Linking risk factors and disease origins in breast cancer
Researchers from the Geisel School of Medicine at Dartmouth have found that epigenetic changes to DNA are associated with aging in disease-free breast tissues and are further altered in breast tumors. Epigenetic changes describe heritable alterations caused by mechanisms other than by changes in DNA sequence. The discovery, published in the February 2014 issue of Epigenetics, illustrates how cancer and aging are tightly interconnected processes by identifying epigenetic alterations present in the normal aging breast that may increase disease risk in cancer-free individuals.
The epigenetic changes examined highlight different patterns in DNA methylation, which involves the chemical modification of DNA and acts in the control of gene expression. While DNA methylation is a normal and necessary epigenetic process, breast tumors exhibit altered methylation patterns compared to normal breast tissue. Accordingly, atypical DNA methylation marks are recognized to precede cancer initiation.

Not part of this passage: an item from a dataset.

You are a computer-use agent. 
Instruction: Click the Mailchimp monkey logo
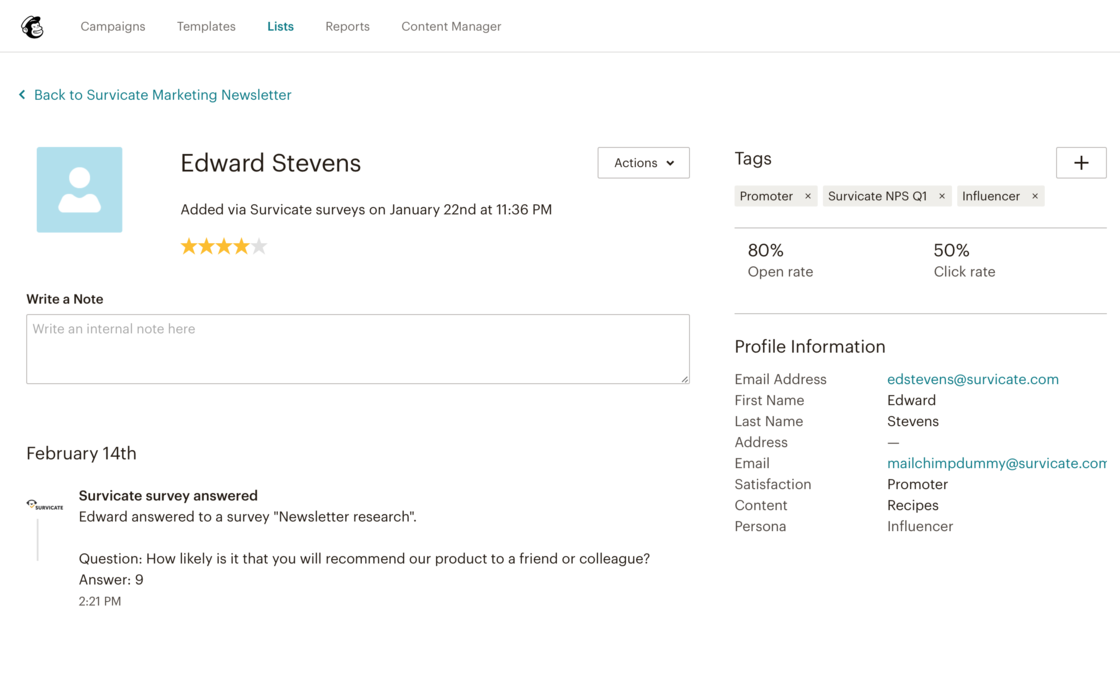click(x=33, y=27)
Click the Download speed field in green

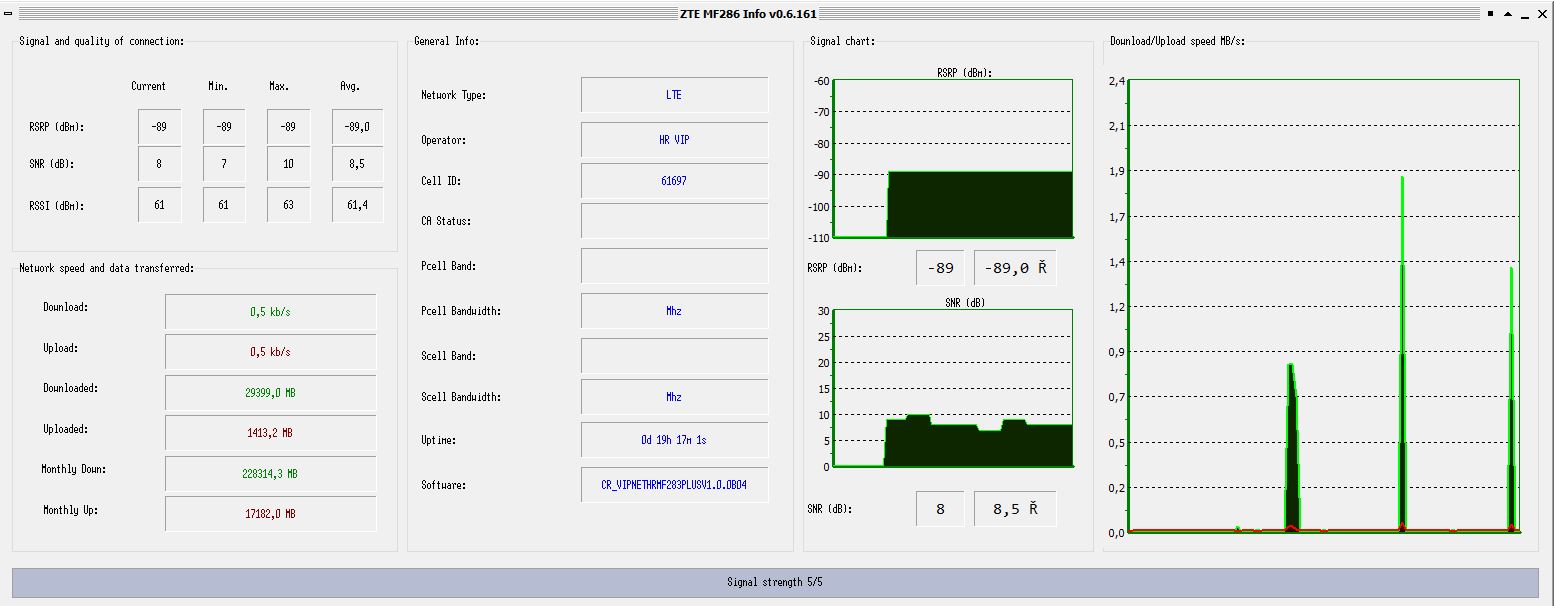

For the study, the researchers leveraged publicly available genome-wide methylation data on disease-free breast tissues and identified consistent methylation alterations associated with the aging process across multiple populations. The levels of methylation in normal tissues were then compared to breast tumor tissues where age-related changes were further altered in breast tumors. Their data suggests that there may be common genomic regions that are particularly susceptible to changes in DNA methylation over time in disease-free breast tissue (or that these changes are selected for) on the path to development of cancer.
Although age is the strongest demographic risk factor for breast cancer, the mechanisms underlying how age increases a woman's risk for the development of disease are incompletely characterized. Emerging literature has demonstrated that aging can have profound effects on DNA methylation patterns that reflect an accumulation of exposures. Hence, the study extends the understanding of the biological mechanisms through which an established breast cancer risk factor, such as age, contributes to carcinogenesis.